Zoals elke priester is aangewezen om gaven en offers te brengen, zo moest ook Christus een offer brengen. Overigens, als Hij nog op aarde was, zou Hij niet eens priester zijn, omdat er al priesters zijn die offers brengen volgens de Joodse wet. Zij doen hun werk in een aardse kopie van het echte heiligdom in de hemel, want toen Mozes de heilige tent zou maken, zei God tegen hem: ‘Zorg ervoor dat alles wordt gemaakt naar het voorbeeld dat Ik u op de berg heb laten zien.’ Maar Christus, de hemelse priester, heeft een veel belangrijker taak gekregen dan de priesters van Israël. Door zijn bemiddeling heeft God een nieuw verbond met de mensen gesloten, dat beter is omdat het op betere beloften steunt. Aan het oude verbond mankeerde nogal wat. Als dat anders was geweest, zou er geen nieuw voor in de plaats gekomen zijn. Maar God berispt het volk met de woorden: ‘Er komt een tijd dat Ik een nieuw verbond met het volk van Israël en het volk van Juda zal sluiten. Het zal een ander verbond zijn dan dat Ik met hun voorouders sloot op de dag dat Ik hen uit Egypte leidde, die hielden zich niet aan het verbond, zodat Ik hun de rug heb toegekeerd. 10 Dit is het nieuwe verbond dat Ik met het volk van Israël sluit: Ik zal mijn wetten in hun gedachten schrijven en in hun hart. Ik zal hun God zijn en zij zullen mijn volk zijn. 11 Niemand zal tegen zijn vriend, broer of buurman hoeven te zeggen: “Jij moet de Here ook leren kennen,” want van klein tot groot zal iedereen Mij kennen. 12 Ik zal hun overtredingen vergeven en niet meer aan hun zonden denken.’

13 Als God het over een nieuw verbond heeft, wil Hij daarmee zeggen dat het eerste verouderd is. En alles wat oud en versleten is, wordt vroeg of laat afgedankt.

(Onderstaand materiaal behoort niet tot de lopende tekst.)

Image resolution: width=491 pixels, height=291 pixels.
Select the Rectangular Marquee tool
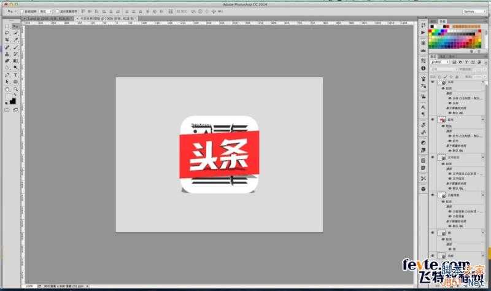(x=7, y=26)
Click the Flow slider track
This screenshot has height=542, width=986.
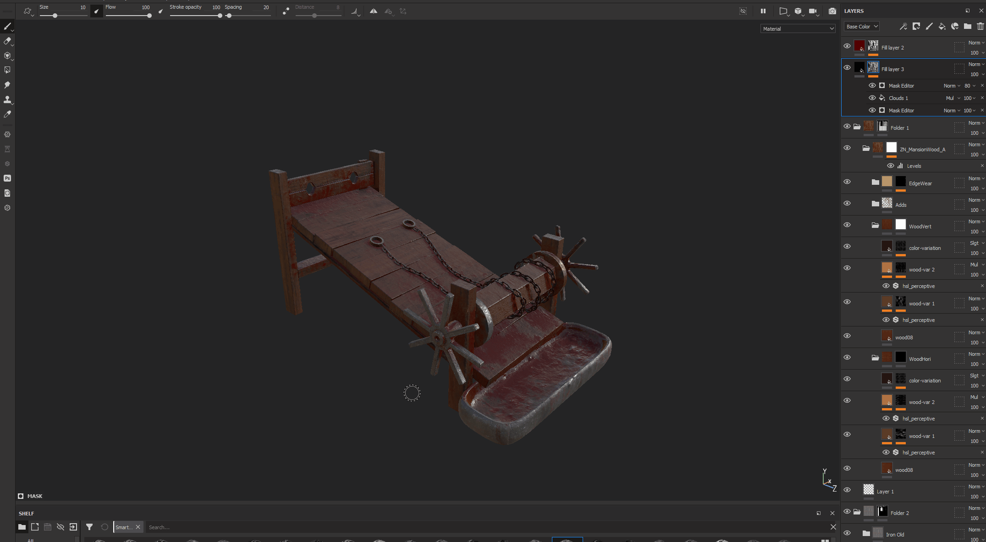128,16
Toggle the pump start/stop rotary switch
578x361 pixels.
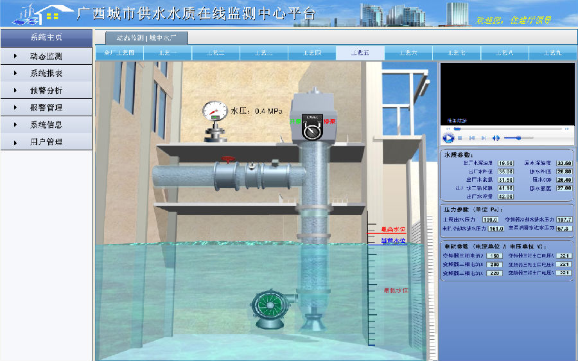point(313,130)
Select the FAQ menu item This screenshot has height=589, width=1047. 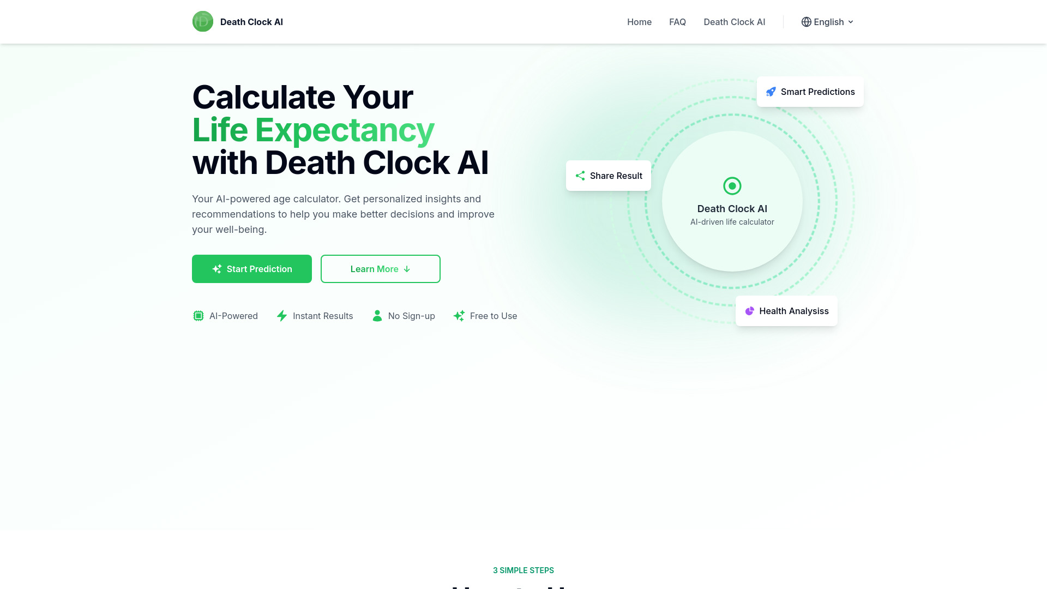[677, 22]
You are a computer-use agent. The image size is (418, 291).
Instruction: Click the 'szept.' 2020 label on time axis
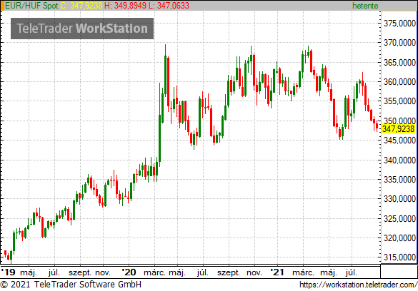229,272
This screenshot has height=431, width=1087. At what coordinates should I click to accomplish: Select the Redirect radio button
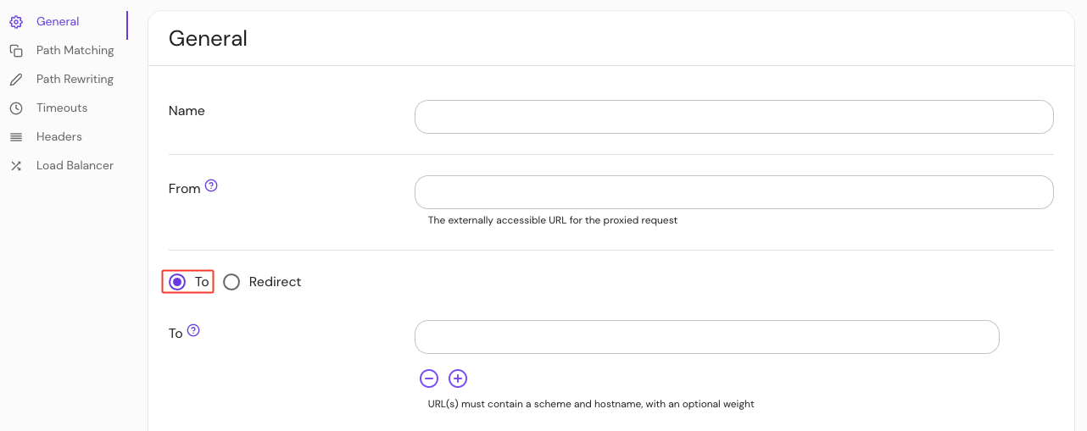pyautogui.click(x=231, y=282)

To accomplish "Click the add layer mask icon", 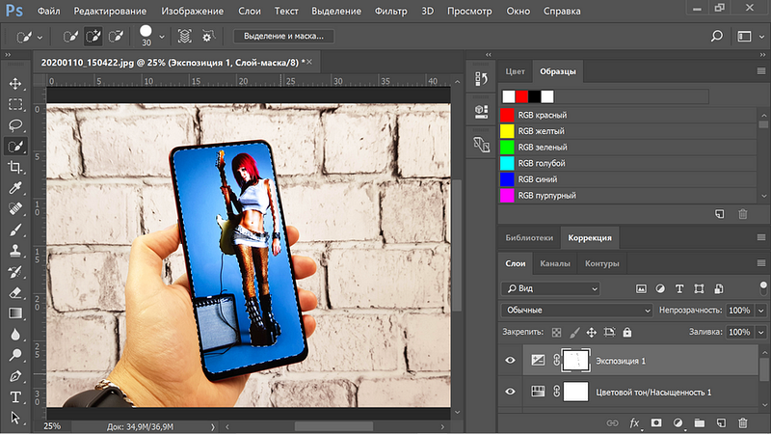I will tap(656, 422).
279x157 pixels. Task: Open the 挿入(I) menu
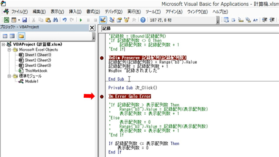tap(75, 12)
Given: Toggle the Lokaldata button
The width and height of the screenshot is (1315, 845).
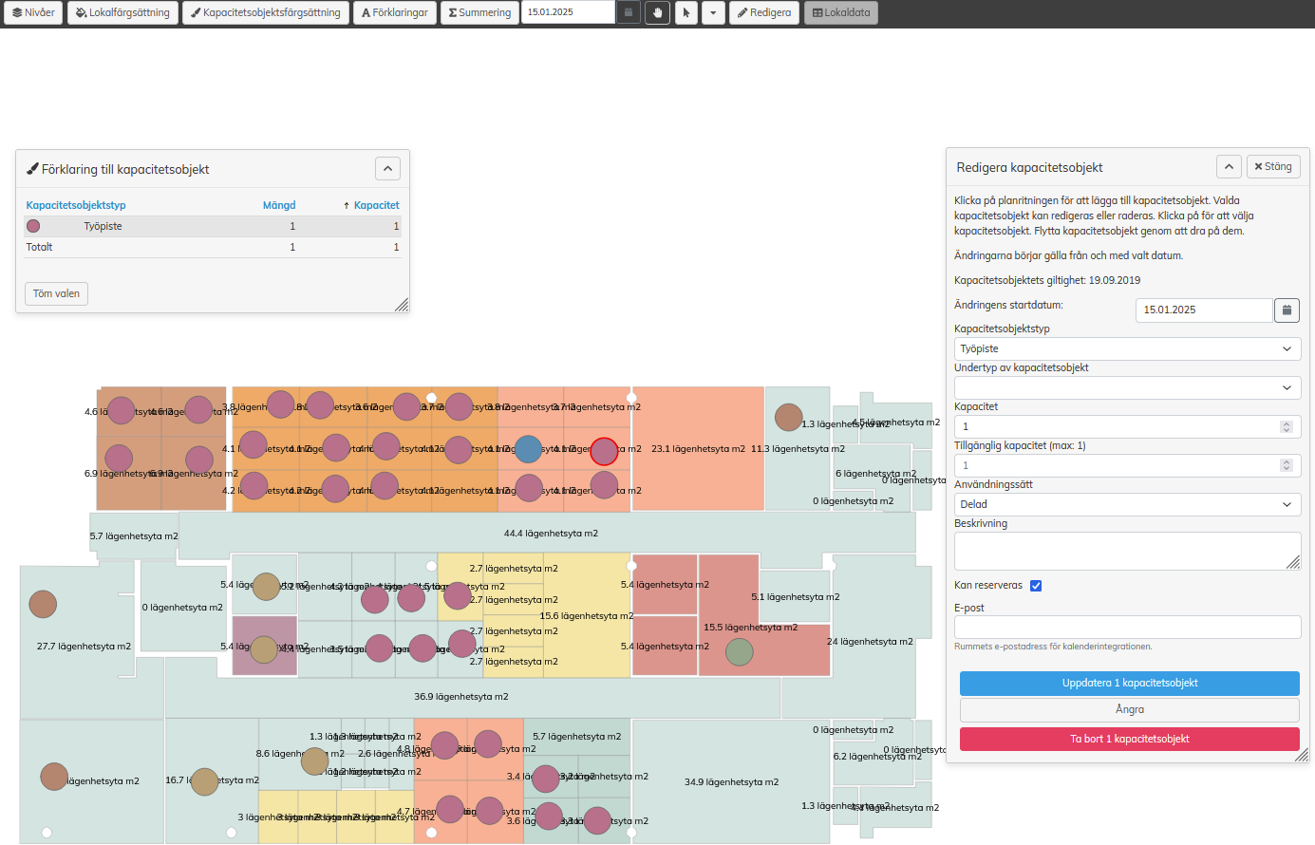Looking at the screenshot, I should (840, 12).
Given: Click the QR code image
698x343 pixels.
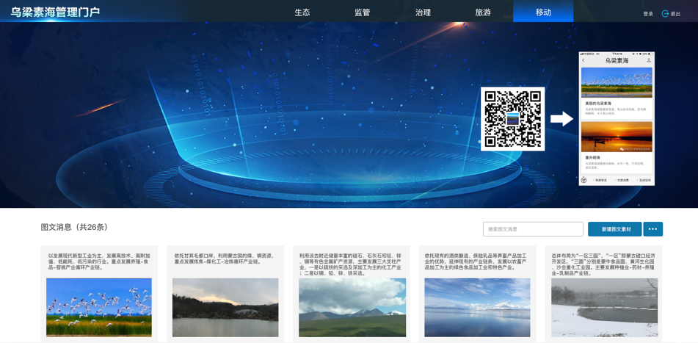Looking at the screenshot, I should pos(512,119).
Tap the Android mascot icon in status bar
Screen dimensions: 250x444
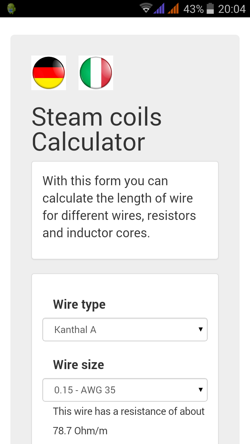(11, 8)
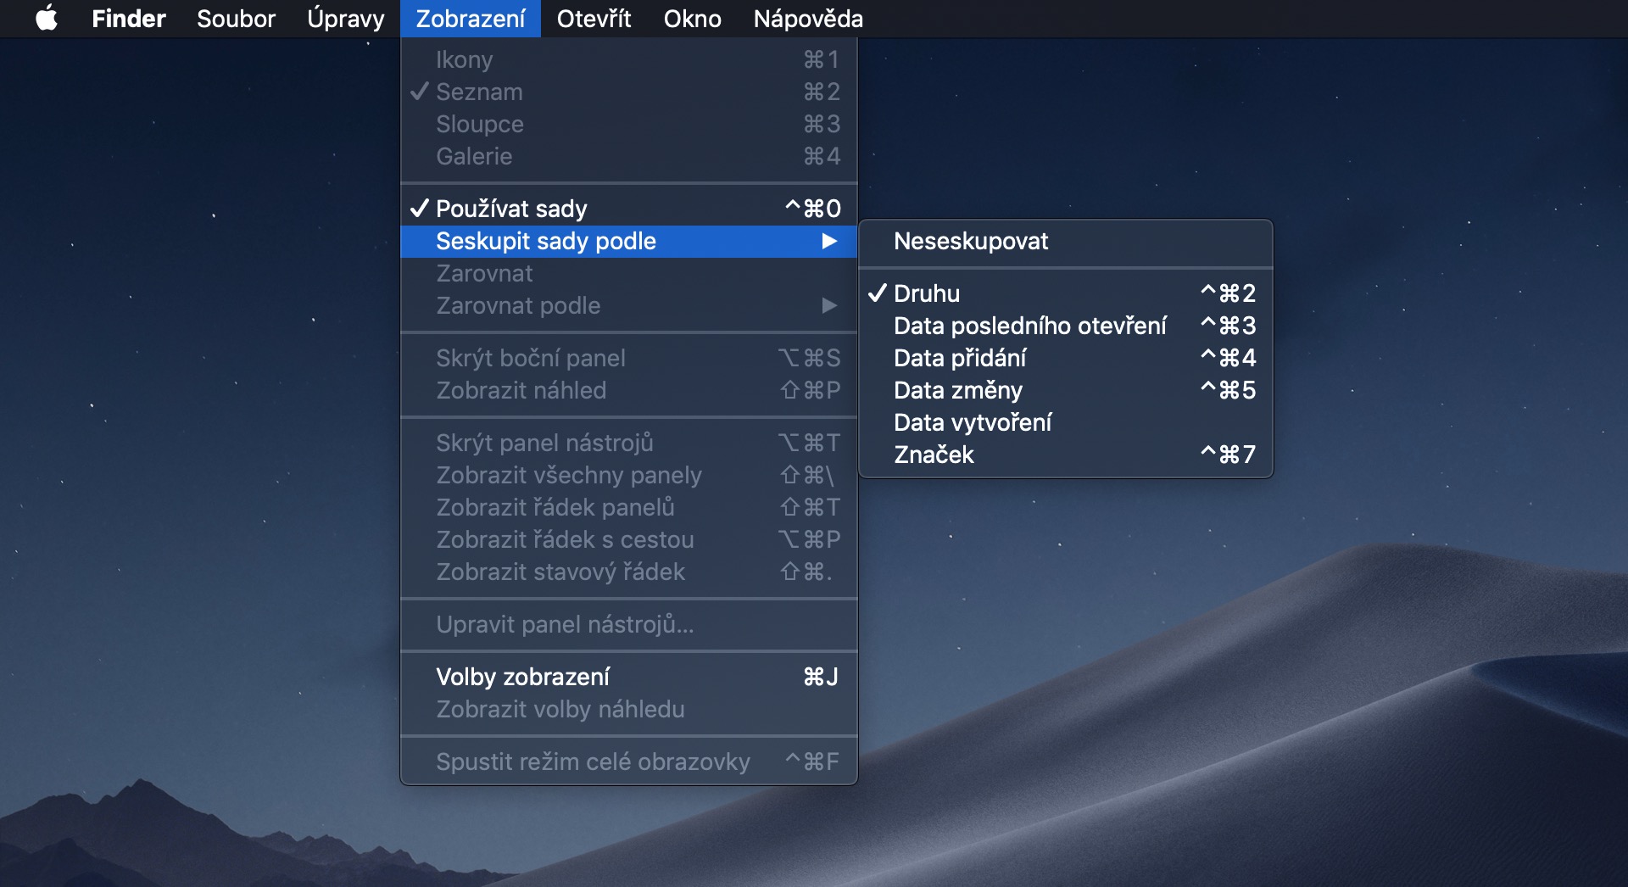The image size is (1628, 887).
Task: Open the Otevřít menu
Action: tap(594, 19)

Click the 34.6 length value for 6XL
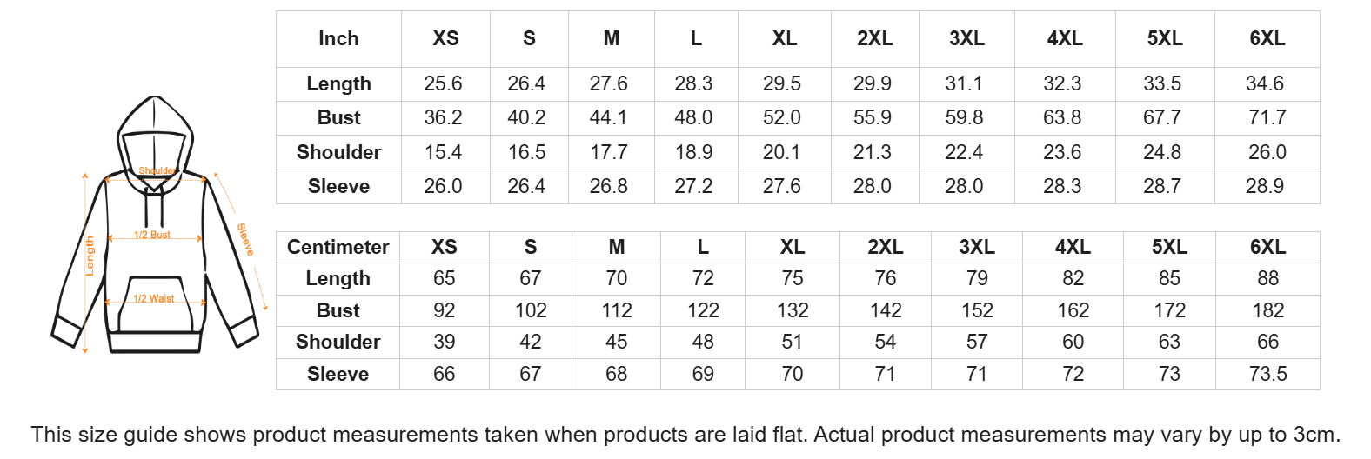[1265, 83]
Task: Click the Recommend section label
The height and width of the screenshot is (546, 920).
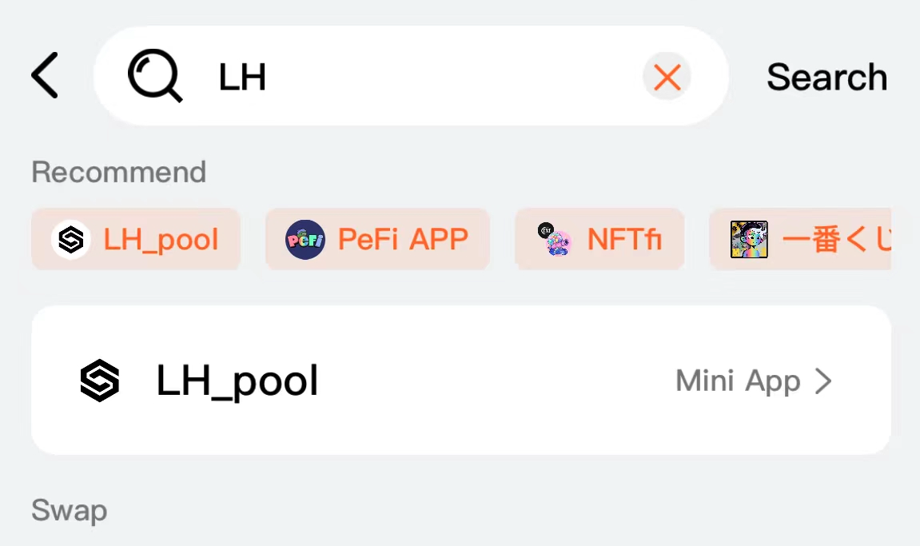Action: click(118, 172)
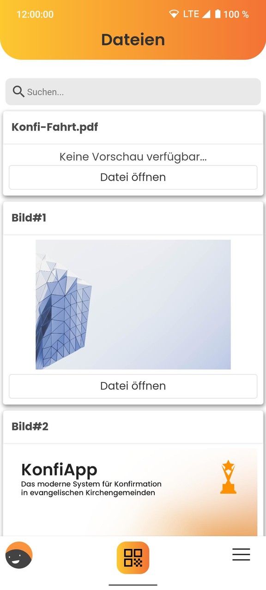Tap the Keine Vorschau verfügbar text
The image size is (266, 590).
coord(133,157)
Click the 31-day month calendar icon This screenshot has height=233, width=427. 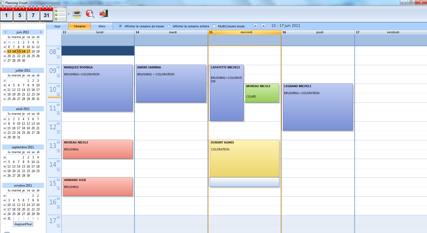coord(47,14)
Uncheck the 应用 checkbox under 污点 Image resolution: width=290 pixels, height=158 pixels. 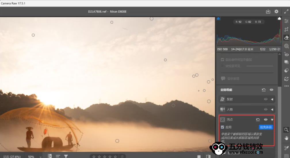[222, 127]
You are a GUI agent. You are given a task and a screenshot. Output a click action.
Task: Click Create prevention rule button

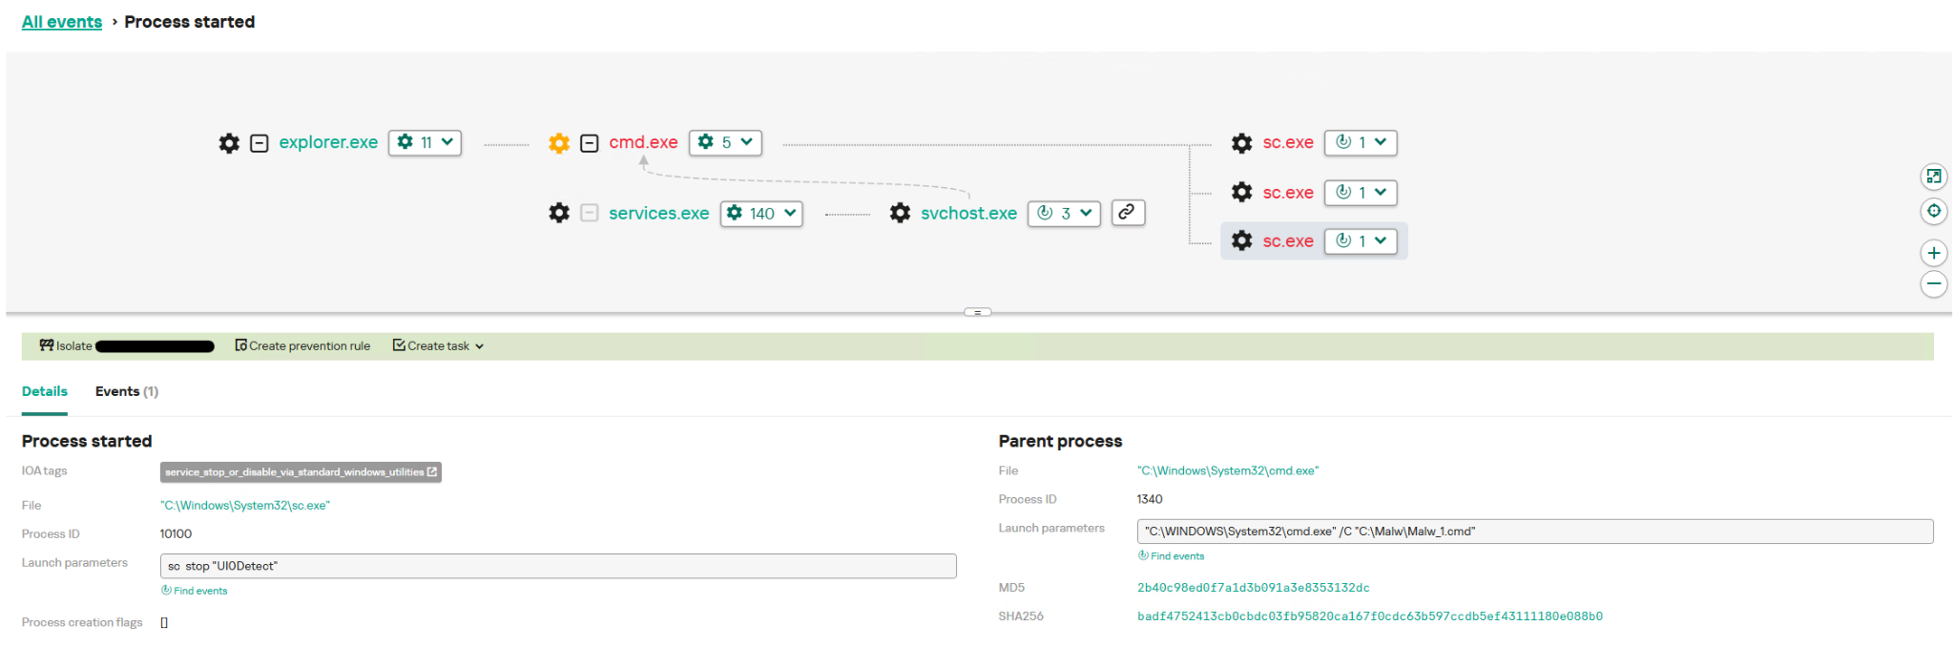pyautogui.click(x=302, y=346)
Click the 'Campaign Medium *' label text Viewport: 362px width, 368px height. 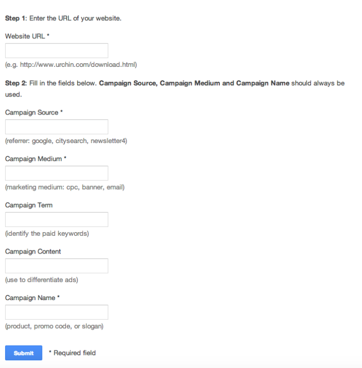36,159
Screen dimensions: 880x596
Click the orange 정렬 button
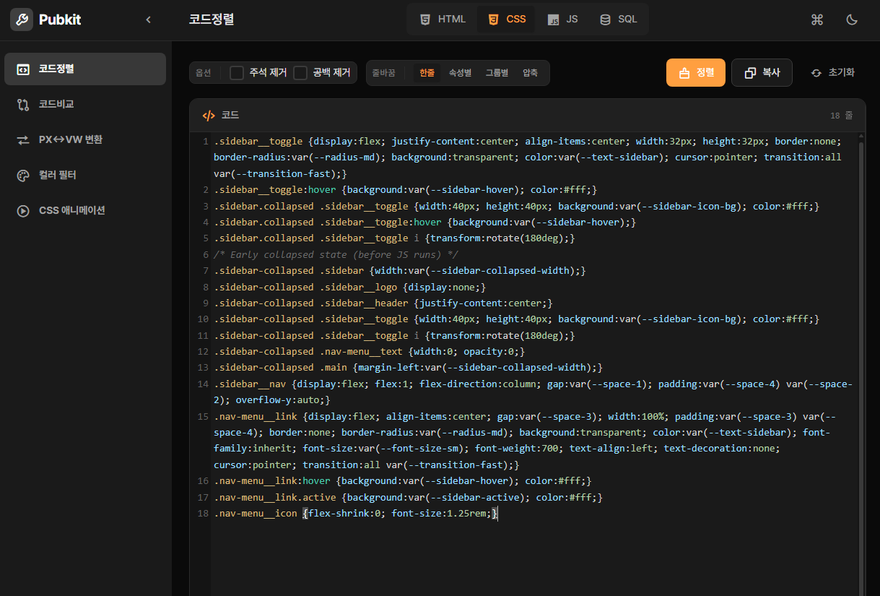click(695, 72)
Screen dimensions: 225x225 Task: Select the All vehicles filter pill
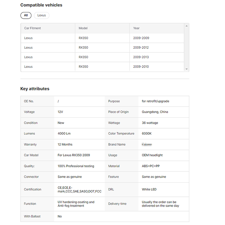click(26, 15)
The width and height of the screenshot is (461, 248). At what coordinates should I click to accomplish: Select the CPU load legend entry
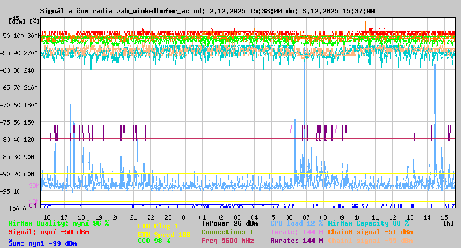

[a]Now [b]in the things which we are saying the chief point is this: We have such a high priest, who sat down on the right hand of the throne of the Majesty in the heavens, a minister of [c]the sanctuary, and of the true tabernacle, which the Lord pitched, not man. For every high priest is appointed to offer both gifts and sacrifices: wherefore it is necessary that this high priest also have somewhat to offer. Now if he were on earth, he would not be a priest at all, seeing there are those who offer the gifts according to the law; who serve that which is a copy and shadow of the heavenly things, even as Moses is warned of God when he is about to [d]make the tabernacle: for, [e]See, saith he, that thou make all things according to the pattern that was showed thee in the mount. But now hath he obtained a ministry the more excellent, by so much as he is also the mediator of a better covenant, which hath been enacted upon better promises. For if that first covenant had been faultless, then would no place have been sought for a second. For [f]finding fault with them, he saith,

[g]Behold, the days come, saith the Lord,
That I will [h]make a new covenant with the house of Israel and with the house of Judah;
Not according to the covenant that I made with their fathers
In the day that I took them by the hand to lead them forth out of the land of Egypt;
For they continued not in my covenant,
And I regarded them not, saith the Lord.
10 For this is the covenant that [i]I will make with the house of Israel
After those days, saith the Lord;
I will put my laws into their mind,
And on their heart also will I write them:
And I will be to them a God,
And they shall be to me a people:
11 And they shall not teach every man his fellow-citizen,
And every man his brother, saying, Know the Lord:
For all shall know me,
From the least to the greatest of them.
12 For I will be merciful to their iniquities,
And their sins will I remember no more.

13 In that he saith, A new covenant, he hath made the first old. But that which is becoming old and waxeth aged is nigh unto vanishing away.

Footnotes

  1. Hebrews 8:1 Or, Now to sum up what we are saying: We have etc.
  2. Hebrews 8:1 Greek upon.
  3. Hebrews 8:2 Or, holy things
  4. Hebrews 8:5 Or, complete
  5. Hebrews 8:5 Ex. 25:40.
  6. Hebrews 8:8 Some ancient authorities read finding fault with it, he saith unto them etc.
  7. Hebrews 8:8 Jer. 31:31ff.
  8. Hebrews 8:8 Greek accomplish.
  9. Hebrews 8:10 Greek I will covenant.